After my divorce in August of 2005, I promised myself and my kids that I would not even consider dating until my youngest daughter, Emily, graduated from high school (June 2012). The way my kids' dad left, remarried, and told his kids about it after the fact, left a sour taste in all of our mouths. And I really believe that the time I have spent with just my kids has been both necessary and good. The bond between all of us became that much stronger -- the trust and compatibility that we have now is nothing less than awesome. Side note...do we still disagree at times? do my kids make me insane at times? do we all irritate each other at times? Heck, yes! But we are quick to apologize, make up, whatever is needed to restore the relationship.
I think that I, more than anyone, have gotten way too comfortable being by myself. It is not very often I have the house to myself, and when I do I usually read (and really? is there anything as wonderful as reading a good book uninterrupted?). Well, a few weeks ago there was a Saturday where all my kids were away. I was almost giddy with anticipation -- my chance for quietness, for reading, for ME! But guess what? It took me a while to put my finger on it, but when I did, the feeling shocked me...I felt loneliness. There was no one to talk to, laugh with, to just BE WITH.

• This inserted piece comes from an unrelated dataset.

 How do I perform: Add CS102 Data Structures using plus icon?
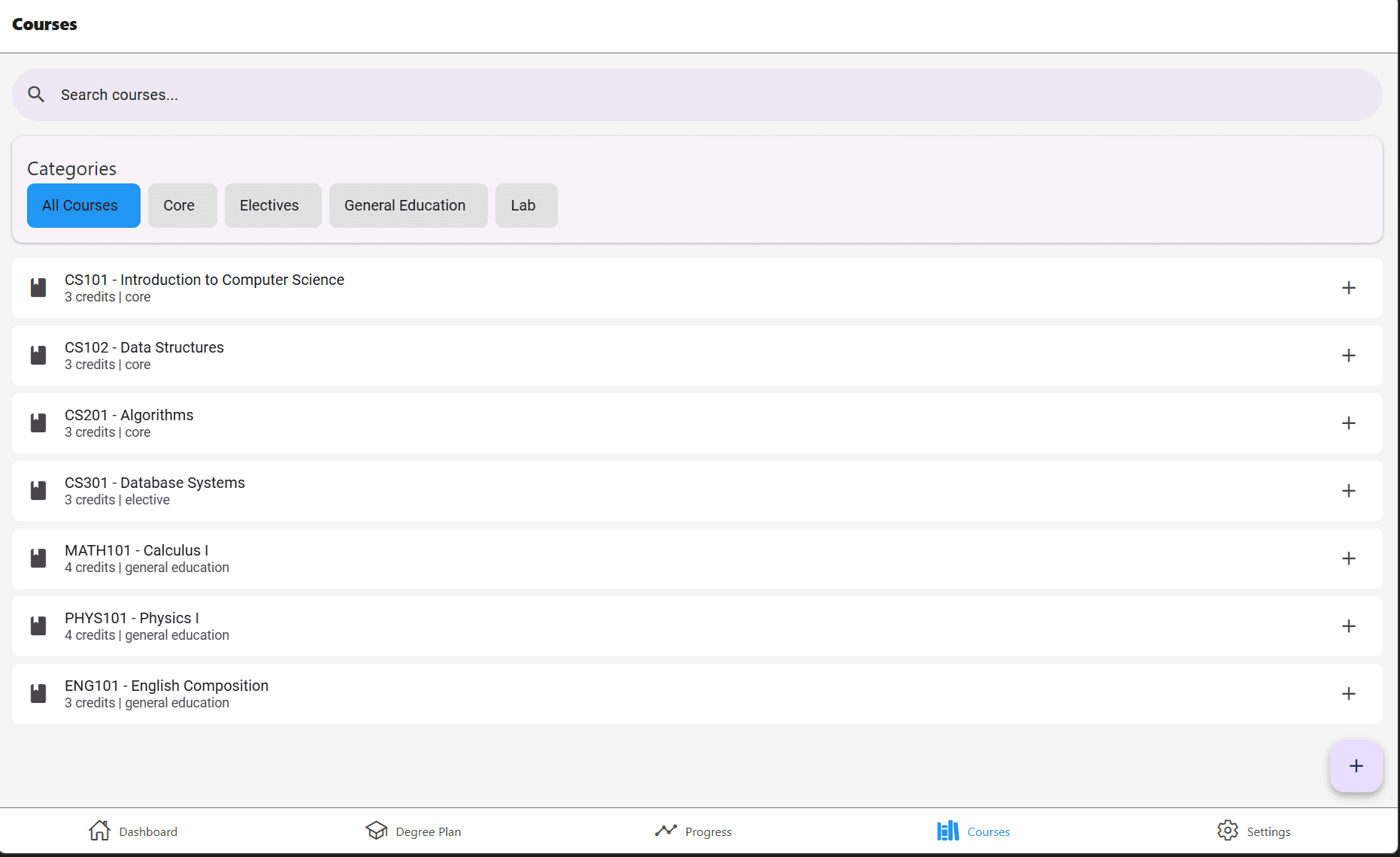click(1349, 356)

Of course, I never told anyone about what I felt that day. Almost as if I was embarrassed or something. Anyway, I was talking with a girlfriend recently and I mentioned that even though my kids did not have a great role model in their dad while they were young, there were other quality men with character in their lives. My friend laughed and said my kids were grown, and if I ever remarried my new husband would probably be a role model for my grand kids, not my kids. Ouch. It wasn't meant to hurt, but it did...a little. The second incident happened today as my middle daughter Kelly and I were driving home from doing errands. Out of the blue she says, "Mom, I want you to find someone so that you won't be lonely when we are all gone." Again, ouch.
I've tried to be very conscious of the fact that I am my kids' mother, and not their friend. I've seen too many divorced parents try and turn themselves into their kids' girlfriend or buddy. I disagree, but I also understand. I have also witnessed newly divorced women and men become so lonely that they jump into a new relationship that is not healthy, and end up twice-divorced or just very unhappy. Once was enough for me, thank-you-very-much. Not looking to go through that pain and mess again.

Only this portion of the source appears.